Early on the morning of Friday 24 June, Darren Gratton went into his butcher’s shop in Barnstaple and changed his wall signs, which at this time of year are mostly about barbecue packs. Emboldened in the Brexit dawn, he deleted all references to ‘kg’ and replaced each one with ‘lb’. Tempted to do the same to the labels inside the display cabinets, he decided not to, for fear of a threatening call from Trading Standards. But that small act of wall-chart insurrection was enough to spark an article in the local paper, which triggered a deluge of emails from other shopkeepers across the country in support of his brave action with the squeaky pen.
As Britain turns its face towards the exit door, and butchers dare to erase their kilo-gram signs, some are asking: will justice now be done for the Metric Martyrs? One of the many who emailed Gratton in support was Neil Herron, the steadfast campaigner for the five Metric Martyrs, whose criminal records still stand. I met Herron in London this week, and he told me that the Brexit vote has given his campaign a nudge towards his passionately desired outcome: a posthumous royal pardon for his old friend the Metric Martyr Steve Thoburn.
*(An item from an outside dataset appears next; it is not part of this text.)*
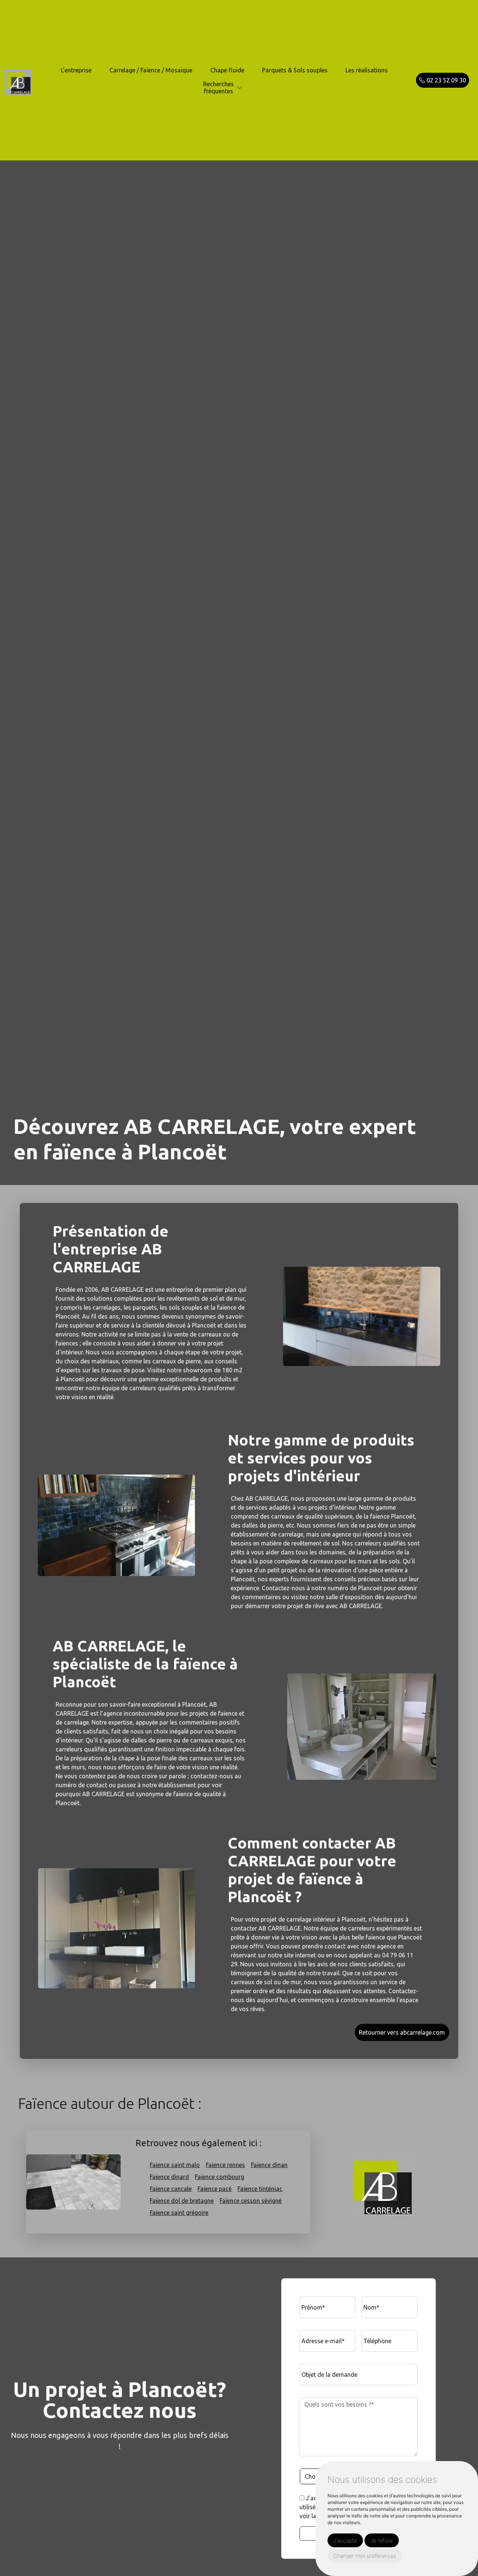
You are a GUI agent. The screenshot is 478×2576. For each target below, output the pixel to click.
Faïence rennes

Remember the Metric Martyrs? The fishmonger and greengrocer in Camelford, the market trader in Hackney, the greengrocer in Sunderland, all convicted in the early 2000s for using imperial scales and labelling? It was one of the darkest times for the EU’s reputation in Britain. If we’re looking for specific reasons why so many people voted Leave, it’s worth contemplating the lingering ill-feeling left by those small acts of bureaucratic bullying, when the ‘little guy’ going about his daily business was squashed and criminalised by the rigid mechanics of Council Directive 80/181/EEC, stipulating the use of metric measurements, incorporated into English law in January 2000.